START Extracted data

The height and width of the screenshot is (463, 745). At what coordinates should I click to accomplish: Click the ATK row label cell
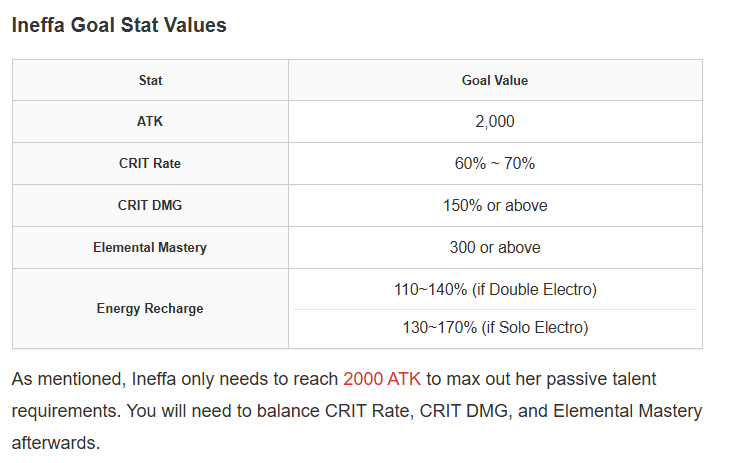point(150,122)
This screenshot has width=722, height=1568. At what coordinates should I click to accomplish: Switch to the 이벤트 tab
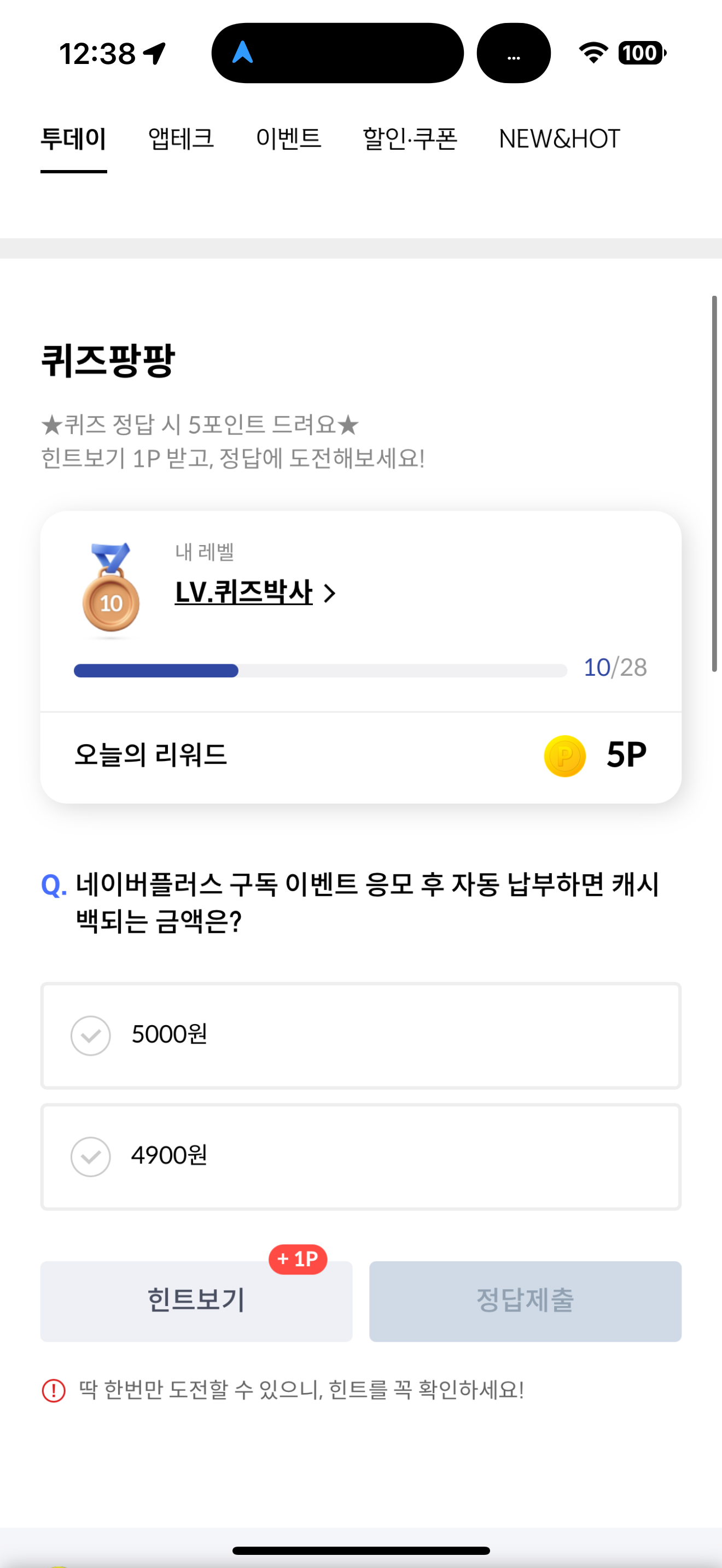coord(289,139)
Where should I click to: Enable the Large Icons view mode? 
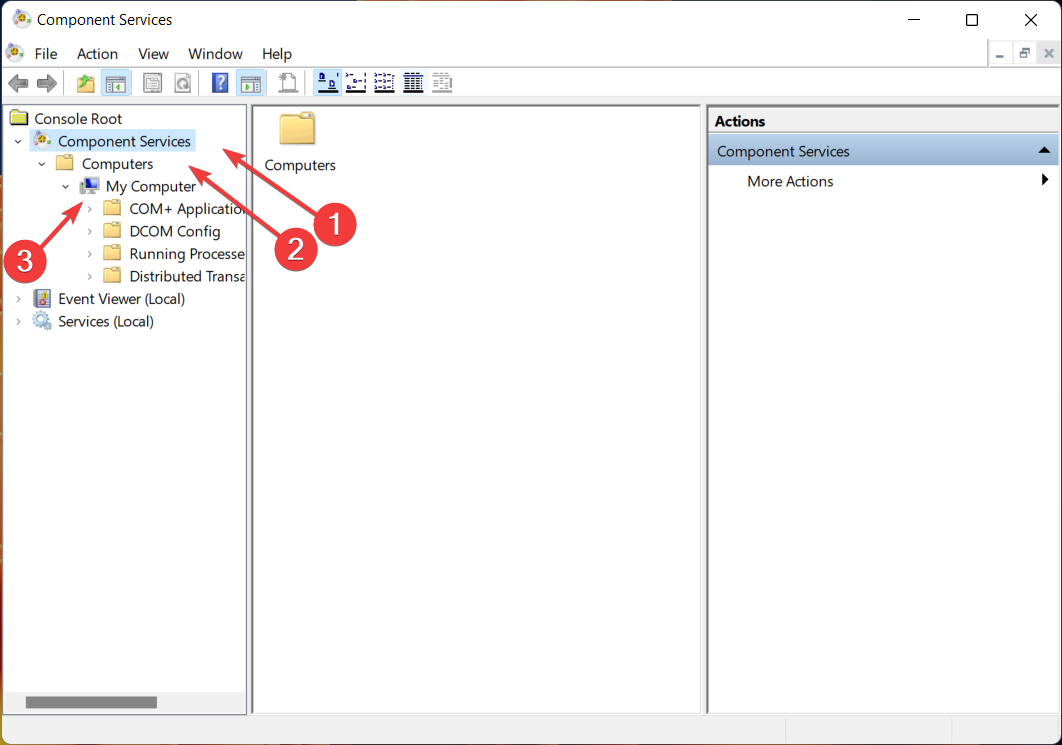coord(326,83)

END Extracted data

* _The problem_
Copy out each line of the data exactly as it reads; skip the pictures.

* _Written answer_
The height and width of the screenshot is (463, 745). At what coordinates should I click to accomplish: Click the ATK row label cell
point(150,122)
This screenshot has width=722, height=1568. At what coordinates should I click to accomplish: Switch to the 이벤트 tab
coord(289,139)
Where should I click to: Enable the Large Icons view mode? 
coord(326,83)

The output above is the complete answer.